Blaine residents who opt for a free replacement will receive one of a variety of trees including hackberries, elms, maples, lindenwoods or honey locusts. Still, about one-third of Blaine residents choose not to replace their boulevard tree, Shippee said.

Blaine has removed as many as 700 ash trees from boulevards and parks since the emerald ash borer became a threat.

With an estimated 3,000 to 5,000 ashes along boulevards and another 8,000 to 10,000 on city parkland, Blaine crews will slowly remove trees over the next decade. The city cuts down and replaces two or three ash trees along a city block or in a park area.

“Then we don’t go back for five years,” Shippee explained. “With Dutch Elm, neighborhoods were transformed overnight. All trees were removed and it looked like a bomb hit it. This way, we are slowly transitioning the street canopy over the next 10 to 15 years.”

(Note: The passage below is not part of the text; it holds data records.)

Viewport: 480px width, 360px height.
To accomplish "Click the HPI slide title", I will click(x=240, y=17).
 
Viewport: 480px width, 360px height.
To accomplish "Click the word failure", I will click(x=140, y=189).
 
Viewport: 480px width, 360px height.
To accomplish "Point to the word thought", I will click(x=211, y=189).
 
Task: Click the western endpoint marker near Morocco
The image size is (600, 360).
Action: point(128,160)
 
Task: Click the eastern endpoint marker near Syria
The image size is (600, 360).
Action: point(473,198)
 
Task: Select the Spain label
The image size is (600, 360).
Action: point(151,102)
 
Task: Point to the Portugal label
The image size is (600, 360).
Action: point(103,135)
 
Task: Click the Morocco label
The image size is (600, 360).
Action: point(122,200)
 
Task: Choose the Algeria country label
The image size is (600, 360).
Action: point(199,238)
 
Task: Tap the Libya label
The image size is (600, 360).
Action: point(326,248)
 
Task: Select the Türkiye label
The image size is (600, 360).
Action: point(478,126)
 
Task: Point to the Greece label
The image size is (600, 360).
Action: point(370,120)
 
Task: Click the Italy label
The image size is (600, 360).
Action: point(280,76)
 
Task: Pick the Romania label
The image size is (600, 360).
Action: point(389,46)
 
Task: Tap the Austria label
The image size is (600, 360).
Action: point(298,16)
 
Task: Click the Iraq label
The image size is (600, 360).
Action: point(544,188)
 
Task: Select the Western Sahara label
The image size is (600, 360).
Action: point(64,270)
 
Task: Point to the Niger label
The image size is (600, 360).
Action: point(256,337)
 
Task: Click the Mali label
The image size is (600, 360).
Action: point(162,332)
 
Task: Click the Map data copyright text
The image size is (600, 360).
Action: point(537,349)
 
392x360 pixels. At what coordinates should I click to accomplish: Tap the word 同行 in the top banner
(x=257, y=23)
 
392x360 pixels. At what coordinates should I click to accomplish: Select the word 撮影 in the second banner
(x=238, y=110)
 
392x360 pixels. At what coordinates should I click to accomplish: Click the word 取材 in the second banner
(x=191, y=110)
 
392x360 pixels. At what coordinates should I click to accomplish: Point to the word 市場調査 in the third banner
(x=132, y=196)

In Lino Lakes, crews will be working in Country Lakes Park and South Reshanau Lakes Estates open space area. The 300 ash trees slated for removal are mostly wild, said Marty Asleson, Lino Lakes environmental coordinator.

“Some of these are wetland trees. They are poor form, leaning and twisting and have deficiencies. We would never treat them,” Asleson said.

According to a recent inventory, there are about 900 ash trees on city land and along boulevards.

Lino Lakes plans to treat certain high-value ash trees in parks and along boulevards to protect them.